> **DESCRIPTION OF THE TASK**: From the entries that follow, reproduce exactly and only the lines from the line with "The height and width of the screenshot is (608, 1080)." to the line with "the CPU usage", endpoints included.

> **PROVIDED MATERIAL**:
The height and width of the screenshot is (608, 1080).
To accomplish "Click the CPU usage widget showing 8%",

* * *

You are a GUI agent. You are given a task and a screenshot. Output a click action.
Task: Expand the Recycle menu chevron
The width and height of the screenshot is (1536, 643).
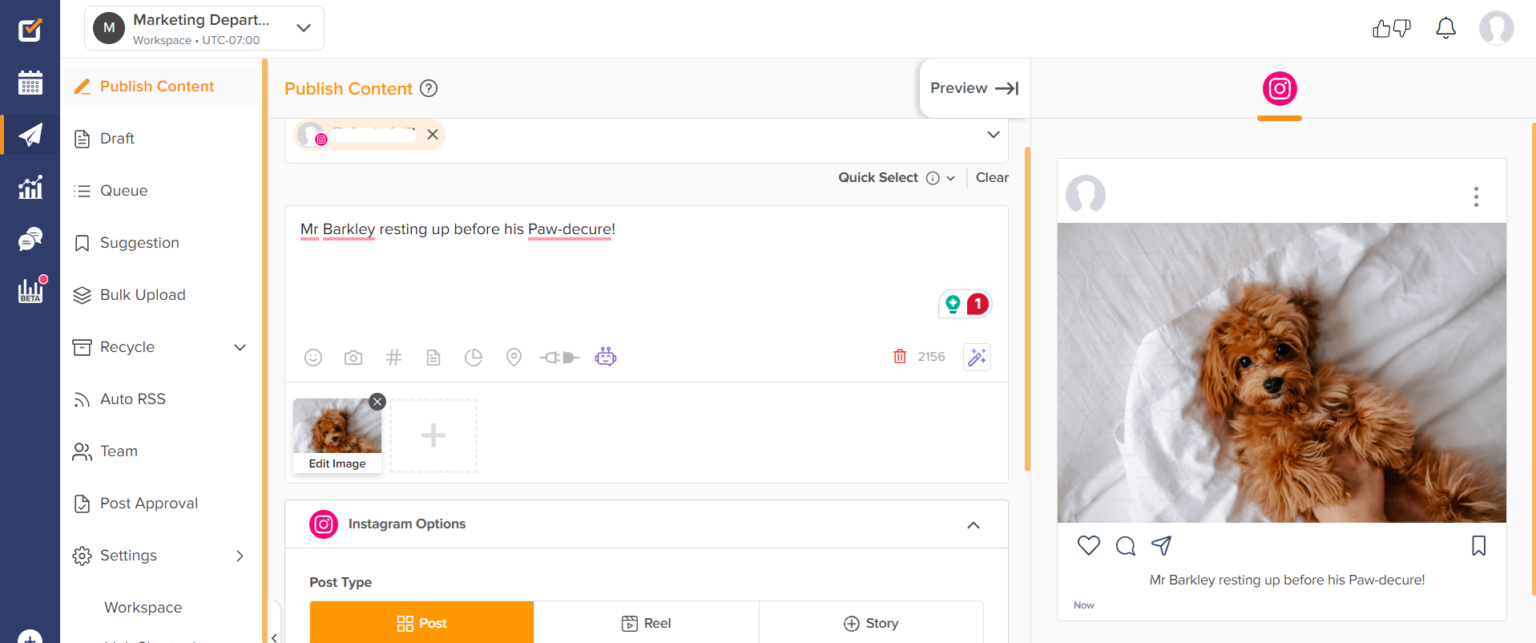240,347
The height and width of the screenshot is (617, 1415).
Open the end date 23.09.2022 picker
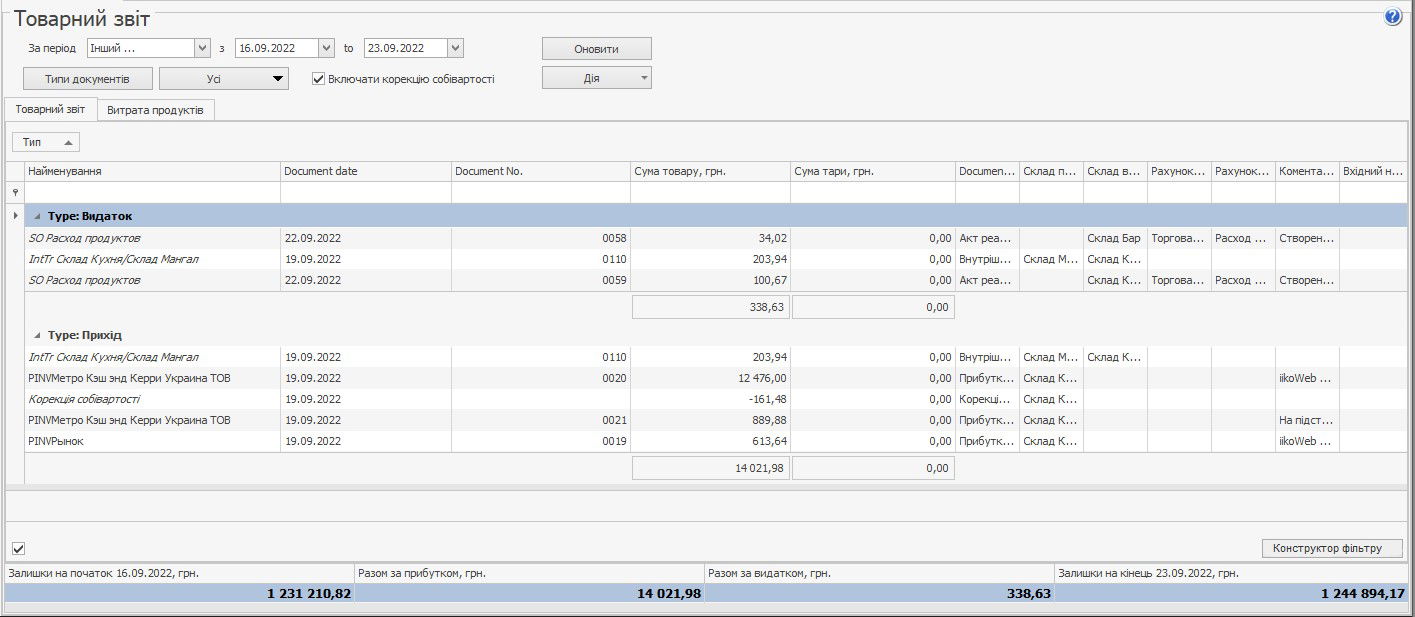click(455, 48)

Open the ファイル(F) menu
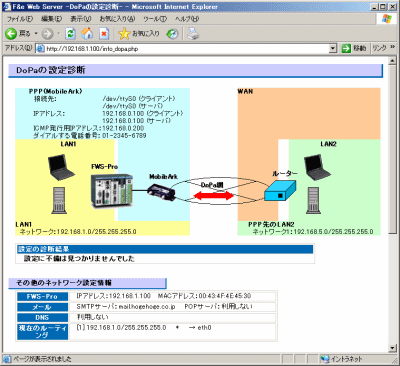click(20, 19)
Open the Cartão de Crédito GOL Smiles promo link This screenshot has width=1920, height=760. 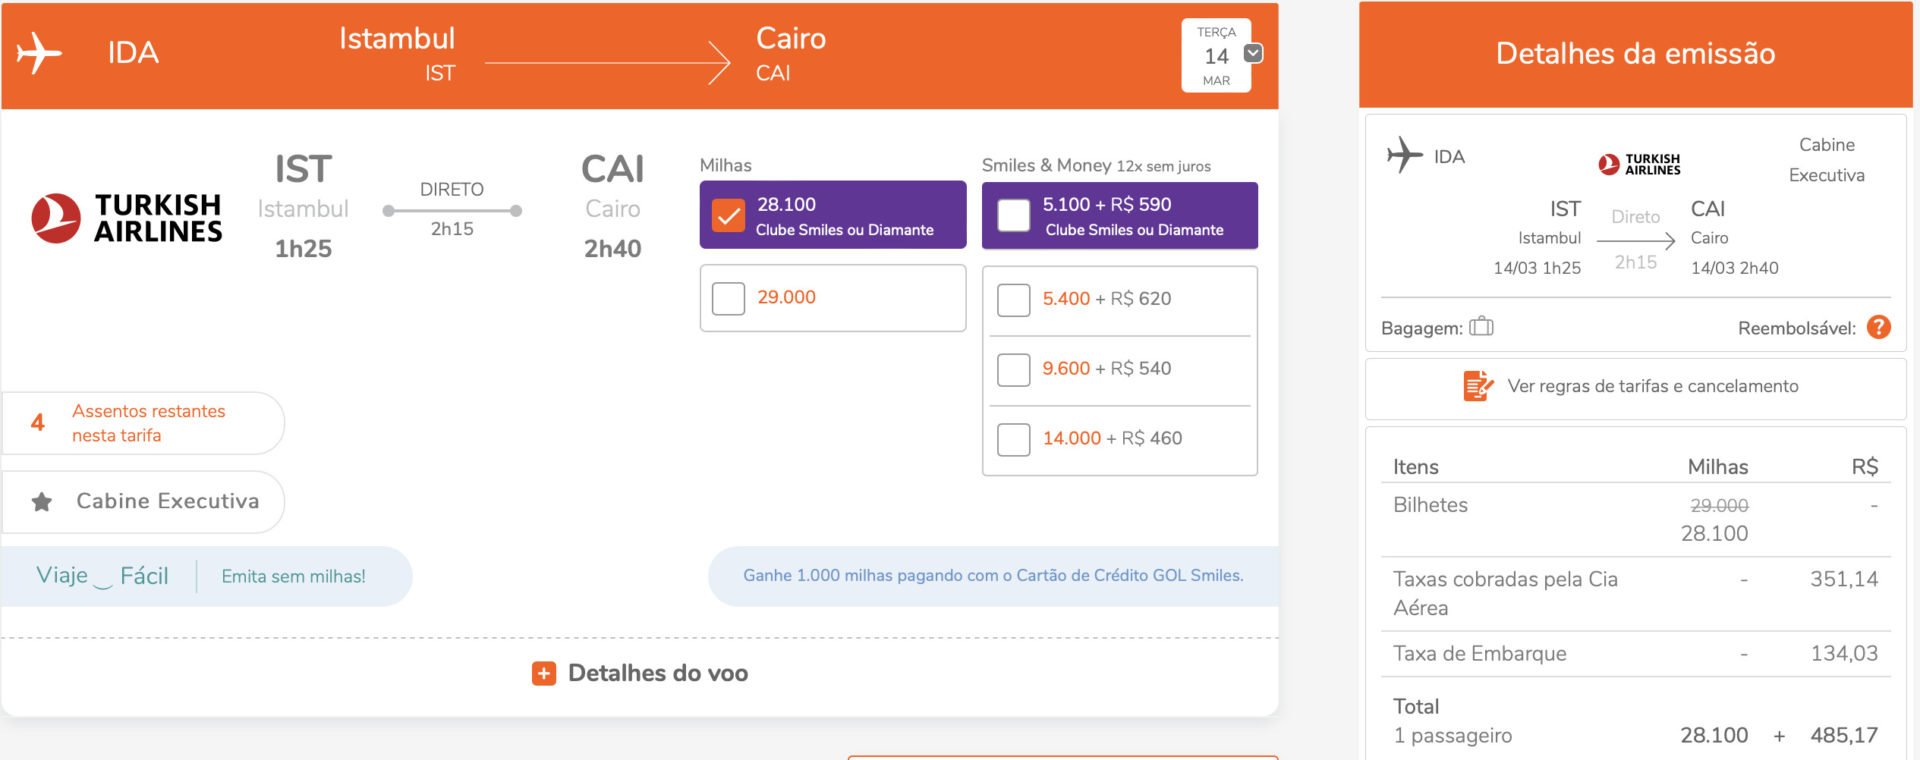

> **SOLVED EXERCISE**:
The height and width of the screenshot is (608, 1080).
To accomplish "Click the CPU usage widget showing 8%",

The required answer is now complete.